Chers patrons de la tribune du JDD du 10 janvier,

Nous vous aimons. Par "nous", j’entends les 5 ou 6 économistes authentiquement libéraux de la place de Paris, dont je fais partie (je préside souvent les réunions dans une cabine téléphonique). Le reste de la société civile française ne vous tolère que si vous êtes un petit (le-brave-patron-de-PME-qui-conduit-une-CX-break) ou un djeun’ méritant (le-fondateur-de-startup-innovante-que-j’ai-vu-hier-sur-TedX) ou à la rigueur un looser sympathique (Bernard Tapie). La plupart des gens ne vous aiment pas trop, et pour les autorités (de droite comme de gauche) vous êtes tout juste comme des lopins de terre individuels en URSS : bons pour payer ; payer, afin de faire tourner durablement toutes les kolkhozes et les sovkhozes. Comme nous vous aimons, nous allons vous parler ici très directement, sans chichis, sans prendre des gants. Si vous êtes de vrais entrepreneurs de terrain et pas des bureaucrates, vous ne vous en formaliserez pas.

Dans le climat foncièrement hostile aux patrons, vous souhaitez communiquer, prendre la parole sur l’économie, sur les émissions de CO2, sur l’emploi. Eh bien, chers patrons de la tribune du JDD, vous devriez sans doute vous exprimer davantage sur des thèmes que vous maitrisez bien, la production de vos produits, le recrutement, le marketing, mais de grâce épargnez-nous vos propositions (contre-productives par ailleurs) sur la macroéconomie générale et sur la création d’emplois.

Pour votre crédibilité, lisez ceci : c’est assez ancien, mais cela n’a pas pris une ride : https://hbr.org/1996/01/a-country-is-not-a-company.

Selon une formule savoureuse de Ford, "un bon patron ne doit rien faire, tout faire faire, et ne rien laisser faire". Ne rien laisser faire, réaliser des profits, c’est déjà une tâche à plein temps.
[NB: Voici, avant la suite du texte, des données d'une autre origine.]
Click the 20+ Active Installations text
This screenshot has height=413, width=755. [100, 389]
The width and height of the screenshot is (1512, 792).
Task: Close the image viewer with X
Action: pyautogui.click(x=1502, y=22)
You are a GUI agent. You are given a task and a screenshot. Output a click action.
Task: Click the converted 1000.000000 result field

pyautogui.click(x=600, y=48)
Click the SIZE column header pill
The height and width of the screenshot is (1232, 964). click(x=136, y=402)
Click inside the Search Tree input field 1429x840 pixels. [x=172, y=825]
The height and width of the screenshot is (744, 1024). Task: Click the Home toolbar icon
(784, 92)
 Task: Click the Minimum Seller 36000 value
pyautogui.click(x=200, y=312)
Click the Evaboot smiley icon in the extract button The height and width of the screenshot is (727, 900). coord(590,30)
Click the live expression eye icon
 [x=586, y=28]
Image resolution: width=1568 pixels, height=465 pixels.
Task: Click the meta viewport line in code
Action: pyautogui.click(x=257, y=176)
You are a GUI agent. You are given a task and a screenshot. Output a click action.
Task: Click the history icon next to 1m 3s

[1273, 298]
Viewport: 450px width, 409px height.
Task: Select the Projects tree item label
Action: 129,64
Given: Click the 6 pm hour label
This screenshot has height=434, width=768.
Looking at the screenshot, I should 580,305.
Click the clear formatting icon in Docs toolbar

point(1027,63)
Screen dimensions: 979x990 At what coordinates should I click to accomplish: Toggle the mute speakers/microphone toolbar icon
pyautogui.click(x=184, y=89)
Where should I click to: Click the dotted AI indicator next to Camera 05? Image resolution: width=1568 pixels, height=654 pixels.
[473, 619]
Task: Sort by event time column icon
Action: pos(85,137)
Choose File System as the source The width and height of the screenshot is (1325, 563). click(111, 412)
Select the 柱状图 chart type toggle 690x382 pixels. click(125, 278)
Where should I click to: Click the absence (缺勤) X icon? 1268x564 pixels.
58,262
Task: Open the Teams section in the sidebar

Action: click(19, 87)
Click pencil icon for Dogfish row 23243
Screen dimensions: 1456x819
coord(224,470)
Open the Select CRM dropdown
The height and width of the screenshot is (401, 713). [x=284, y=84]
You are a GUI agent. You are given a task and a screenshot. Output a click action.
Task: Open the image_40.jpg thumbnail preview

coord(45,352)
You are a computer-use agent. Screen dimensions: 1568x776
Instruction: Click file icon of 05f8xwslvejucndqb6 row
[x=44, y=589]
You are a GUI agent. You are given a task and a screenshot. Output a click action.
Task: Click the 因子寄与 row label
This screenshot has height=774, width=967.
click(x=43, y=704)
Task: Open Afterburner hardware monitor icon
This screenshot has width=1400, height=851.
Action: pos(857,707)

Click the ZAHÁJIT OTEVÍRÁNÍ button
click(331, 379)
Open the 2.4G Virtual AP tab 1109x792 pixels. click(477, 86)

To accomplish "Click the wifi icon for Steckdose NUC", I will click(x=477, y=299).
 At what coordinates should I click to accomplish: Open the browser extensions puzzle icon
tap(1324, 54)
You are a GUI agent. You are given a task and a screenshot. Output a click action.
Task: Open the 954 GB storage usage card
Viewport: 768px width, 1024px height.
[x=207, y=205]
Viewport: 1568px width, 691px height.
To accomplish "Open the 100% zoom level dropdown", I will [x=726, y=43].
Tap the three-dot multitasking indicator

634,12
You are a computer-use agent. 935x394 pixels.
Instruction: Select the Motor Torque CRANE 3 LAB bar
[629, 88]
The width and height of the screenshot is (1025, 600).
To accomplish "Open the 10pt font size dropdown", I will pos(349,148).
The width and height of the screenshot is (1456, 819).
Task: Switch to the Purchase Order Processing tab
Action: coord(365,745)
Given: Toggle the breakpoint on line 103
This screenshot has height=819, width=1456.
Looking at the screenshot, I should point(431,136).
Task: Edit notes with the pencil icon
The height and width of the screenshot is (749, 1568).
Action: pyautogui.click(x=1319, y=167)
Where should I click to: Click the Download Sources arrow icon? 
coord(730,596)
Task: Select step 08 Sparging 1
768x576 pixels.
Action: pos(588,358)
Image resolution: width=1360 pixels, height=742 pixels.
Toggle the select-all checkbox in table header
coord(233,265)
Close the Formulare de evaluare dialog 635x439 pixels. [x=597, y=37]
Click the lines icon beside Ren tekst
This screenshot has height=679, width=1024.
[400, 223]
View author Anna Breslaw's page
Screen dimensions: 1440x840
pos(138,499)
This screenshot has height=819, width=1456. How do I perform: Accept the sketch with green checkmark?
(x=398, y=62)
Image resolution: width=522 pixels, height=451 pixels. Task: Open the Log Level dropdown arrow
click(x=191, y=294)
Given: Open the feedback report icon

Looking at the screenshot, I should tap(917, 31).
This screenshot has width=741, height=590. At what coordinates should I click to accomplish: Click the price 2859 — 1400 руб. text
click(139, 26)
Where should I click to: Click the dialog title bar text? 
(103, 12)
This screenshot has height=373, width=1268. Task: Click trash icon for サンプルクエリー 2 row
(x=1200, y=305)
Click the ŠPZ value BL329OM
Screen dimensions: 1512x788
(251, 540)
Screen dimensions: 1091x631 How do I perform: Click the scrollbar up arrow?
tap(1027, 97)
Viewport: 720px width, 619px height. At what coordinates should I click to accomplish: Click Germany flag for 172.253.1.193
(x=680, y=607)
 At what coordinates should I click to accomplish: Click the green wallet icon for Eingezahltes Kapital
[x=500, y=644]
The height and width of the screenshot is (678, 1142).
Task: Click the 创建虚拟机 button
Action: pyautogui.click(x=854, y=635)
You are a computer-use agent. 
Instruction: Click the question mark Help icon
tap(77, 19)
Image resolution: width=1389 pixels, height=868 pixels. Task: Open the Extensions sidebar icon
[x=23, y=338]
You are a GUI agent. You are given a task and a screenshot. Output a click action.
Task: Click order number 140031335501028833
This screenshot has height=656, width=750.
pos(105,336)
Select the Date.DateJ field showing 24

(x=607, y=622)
S’il a des idées sur l’organisation du pays à ses heures perdues, tant mieux. Mais ce n’est ni sa formation ni son cœur de métier, alors attention aux transferts de légitimité. L’exemple de Ford est d’ailleurs saisissant ; il aurait mieux fait de se limiter à la production d’automobiles. De nos jours, Warren Buffet est un immense gérant de stock-picking focalisé, mais ses analyses sur l’inflation ne valent pas grand-chose. Chacun son métier.   

Vous connaissez, chers patrons de la tribune du JDD, des prix particuliers, des secteurs particuliers. C’est votre métier. Comme le disaient Friedman, et Keynes, et Krugman, chacun à leur façon, il faut vous écouter dans vos champs d’expertise, mais il n’y a pas de pont entre vos affaires (même mises bouts à bouts) et la situation globale. No bridge. Sauf si vous dirigez une grande banque (car alors vous participez de cette chose mystérieuse et régalienne qu’est la création monétaire), et encore. La famille Mulliez connait bien ses fournisseurs et ses magasins, un assureur sait gérer l’aléa moral et les arcanes de Solvability II, et les gens de Total maitrisent surement l’exploration en offshore profond. Très bien : vous connaissez donc votre domaine, autrement dit, à l’échelle macro, des anecdotes. Certaines sont riches de sens, mais aucune n’est au niveau d’une réflexion holiste, contre-intuitive et monétaire. La macro, ce sont des centaines de boites cotées, des milliers de non cotées, et sans compter le fait qu’il n’y a pas que les entreprises dans la vie, et que le reste du monde existe. Votre approche en tant que chef d’entreprise est microéconomique, une formulation gentille pour dire que vous évoluez (même dans le CAC40) à l’échelle du nano-mètre. Vos raisonnements en équilibre partiel peuvent être impeccables, vous n’êtes pas pour autant armés pour l’équilibre général (déjà que les économistes walrasiens… passons). Vous gérez des choses très compliquées, des organisations ; votre job n’est pas de réfléchir sur un immense jeu hypercomplexe de Mikado évolutif.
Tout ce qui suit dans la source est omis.